Lombardi, on the Russians

Here’s what Dean Lombardi had to say about the two Russian players, defenseman Vjateslav Voinov and center Andrei Loktionov, the Kings drafted this weekend. The concern with Russian players has been whether NHL teams would be able to sign them and bring them to North America. Lombardi explains why, even though both players are under contract in Russia, he’s confident they will play in North America next season.

Lombardi said: “Yeah, I think the first thing with Voinov, as with Loktionov, was that Solly (Jeff Solomon, director of hockey operations) did all the background work to make sure these kids were coming here. That’s the big question with all the Russians. It’s very different than in the past, when you could always offer a better opportunity and a bigger contract. That’s the case with Russia anymore. So if you draft a kid, you’ve got to be cognizant of the fact that he has to really want to play here, because you’re not going to be able to bribe him with money.

“Then, I don’t know if you know all the background, with the Russians trying to get all these kids to sign five-year deals, but that’s a whole other issue. It doesn’t make sense for us to take them — you might take a flier on a guy in a later round — unless they’re committed to coming over here and player either junior hockey or in the minors. The thing about Voinov is, he’s a good player, a good prospect. He’s a right-shot defenseman and he’s one of the top defensemen on that Russian team, but if he wasn’t committed to coming here then it wouldn’t make sense (to draft him). All our researched showed that he’d even be willing to play junior hockey, if he had to.

“A lot of kids will say, `Well, I’m not going over until I’m ready for the NHL.’ Well, this kid was prepared to play junior hockey and give up that five-year contract, with a lot of money. That told us a lot, in terms of his desire to play here. So we just stepped up and took him. Same with Loktionov. It’s kind of interesting, because he’s from (Igor) Larionov’s hometown and he was actually at our rink two weeks ago with Larionov. Larionov has kind of taken him under his wing. If he’s half as smart as Larionov on the ice, he’s going to be a good player. He’s also another one who is committed to playing over here this year, whether it’s juniors or the NHL.

“What you’ve got now in Russia is, the contracts they have… Like I said, we had to get all this down before the draft. It’s getting all the rules and talking to the agents, as far as what the kid wants to do. In Russia, the contract can be broken if you give notice. It’s weird for us because in our society, a contract is a contract. But in Russia, you can sign a three-year contract and, if you give notice, the contract is no good after 30 days. For us, even I would say, `Well, what good is the contract?’ But it’s a different society. So those kids can give notice.

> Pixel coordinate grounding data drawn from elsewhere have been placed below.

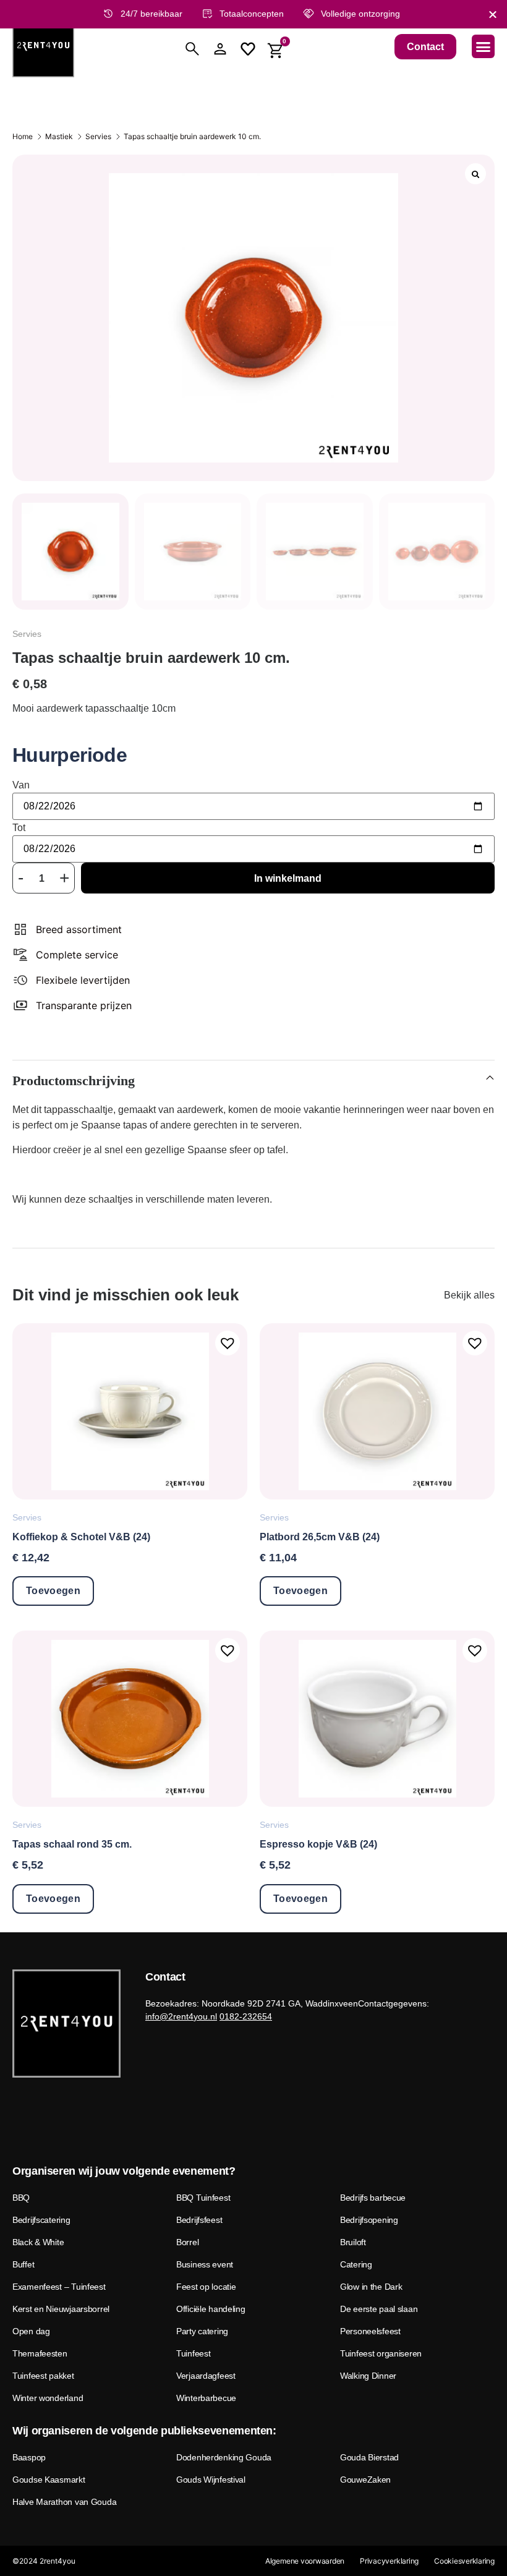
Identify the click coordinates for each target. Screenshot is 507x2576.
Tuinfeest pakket (43, 2376)
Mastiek (59, 136)
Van (21, 785)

“Then with those five-year contracts they’re trying to get the kids to sign, (they say) `OK, the 30-day rule applies, but if you give us notice you have to pay us a lot of money.’ So, they’re trying to keep their own players. They have a lot of money, unlike the past. It actually reflects what’s going on in their society, going from communism to capitalism. It makes for an interesting study in itself. So, he does have a contract, but if he gives a 30-day notice, he can go. If he signs a five-year contract, he would have to pay a lot of money (to break it). As long as he stays away from that, he can sign with a NHL team.